市民インタビュー
第45回
書芸アーティスト
てっ
せん
さん
 20歳の頃から書道を学んでいた佐々木さんは、数年後、病気療養中に俳句に出合い、その世界に没頭します。
 その後、篆刻(てんこく)や水墨画にも出合い、やがてそれらが融合した素晴らしい作品が次々と創り出されていきます。
 書、俳句、篆刻、画の4つを融合した作品には佐々木さんのどのような思いが込められているのでしょうか。
先生は書、俳句、篆刻、画を融合した作品を創っておられますが、最初に興味を持たれた分野は何ですか。
  私が20歳を過ぎた頃、ある友人から手紙をもらいましてね。それが素晴らしい毛筆の手紙だったんですよ。この字に負けないくらいの字を書いてみたいという思いから独学で書道を始めました。
 次に始めたのが俳句です。28歳で肺結核になり、2年間の療養生活を送ったのですが、そこで出会った患者仲間が俳句をしていたのです。その人の指導で24時間朝から晩まで俳句に明け暮れました。よくダメ出しをされましたが勉強しましたよ。しばらくして俳句雑誌『馬酔木(あせび)』に投稿し始め、1年くらい過ぎた頃から採用されるようになりました。
 退院後、仕事の関係で福岡から関西へと移り住み、35、6歳になったとき、書と俳句のほかに何かやってみたいという思いにかられ、篆刻(石や木などの印材で書画に使う印章をつくること)をすることにしました。しかし独学では上達は難しく、先生について勉強することにしました。40歳を過ぎて少し腕が上がった頃、落款(らっかん)を創ってほしいと依頼をしてきた人が、たまたま水墨画の先生だったので、画の指導をお願いすることにしました。

それらを融合した作品づくりはいつ頃から始められたのですか。そのきっかけは何ですか。
 自分の個展を開くようになってからです。展覧会は普通、書は書だけの、篆刻は篆刻だけの展覧会というふうに別々に開かれます。50歳の頃から個展をするようになってしばらくは私も別々に開いていたのですが、何か堅苦しい感じがするのです。もっと楽しくなるような作品を展示したいと思うようになり、10回目くらいからそれらを融合した作品を創り展示するようになりました。

先生の作品づくりの根底にあるものは何ですか。
  私は、幕末から明治、大正を生きた文人画家、富岡鉄斎のようになりたいとずっと思ってきました。鉄斎の作品は素晴らしい。若い頃、書店で鉄斎の書簡集を見つけたときはうれしかった。しかし高額だったのですぐに買うことができず、結局1年かかってやっと手に入れることができました。それほど素晴らしいものなんです。文人とは書ができて絵が描けて、篆刻ができて詩が書ける。作品の字や詩が読めなくても感動を与えることができる。私の作品づくりの根底にはいつもそうした思いがあります。

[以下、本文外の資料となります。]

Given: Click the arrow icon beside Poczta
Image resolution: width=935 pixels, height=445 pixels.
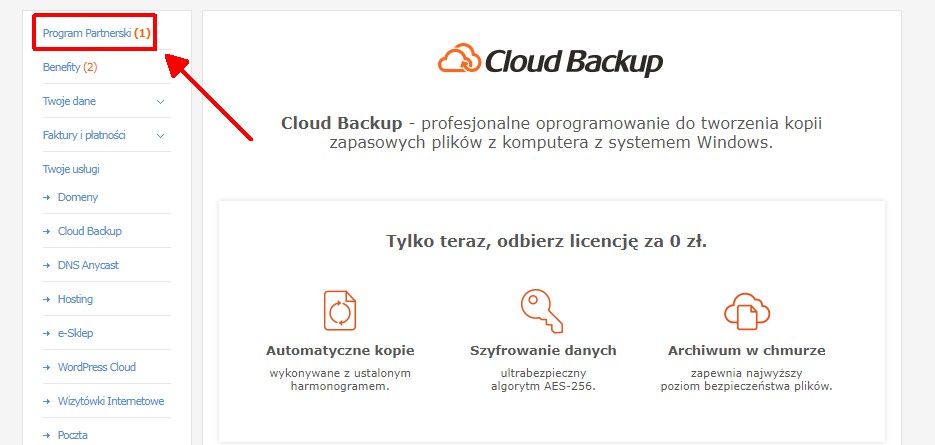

最近、韓国のソウルに招待され、地元の方と二人展をされましたね。  
 展覧会の開催時、主催者の方に肩書きがない私をなぜ招待してくださったのかと聞くと、作品第一で選んだとのこと。大変うれしく思いました。私は肩書きはあまり好きではありません。肩書きを目標に努力することはいいことですが、それは山のふもとに着いただけ。まだ頂上にたどり着いていないのですよ。そこから努力して自分の力で登ることが大事ですね。展覧会はおかげさまで日本と同じように大盛況で、たくさんの人に喜んでいただきました。

とかく、職場などの人間関係はわずらわしいと思われがちですが、人との関わりを有意義なものにするには、どのような心がけを持てばいいのでしょう。
 
人は皆、さまざまなことを抱えながら、精一杯生きているということを思えば、人との接し方も変わってきます。自分自身も、いろいろな人から受け入れてもらっているということを覚えておきましょう。
 会社で苦手な上司がいたとしても、その行動をよく見てみると、その上司のおかげで助かっているという部分が少なからずあるものです。少し違う方向から人を見たり考えたりしてみると、心が広くなり、いろいろな人と話すことが楽しくなっていきます。

最近は絵手紙などを趣味にする人が増えています。何かアドバイスを。  
  構図ですね。特に余白が大事です。どうしたら余白が生かされるか。それと文字のおもしろさ。形だけではなく、にじみやかすれ。これは計算してできるものではありません。私は書くときには全体を想像しますが、あとはおまかせです。出来上がってみると偶然のおもしろさが現われていることがあります。しかしそれは努力があってこその偶然です。それともう一つ、良い作品をいっぱい見ることも大切なことだと思いますよ。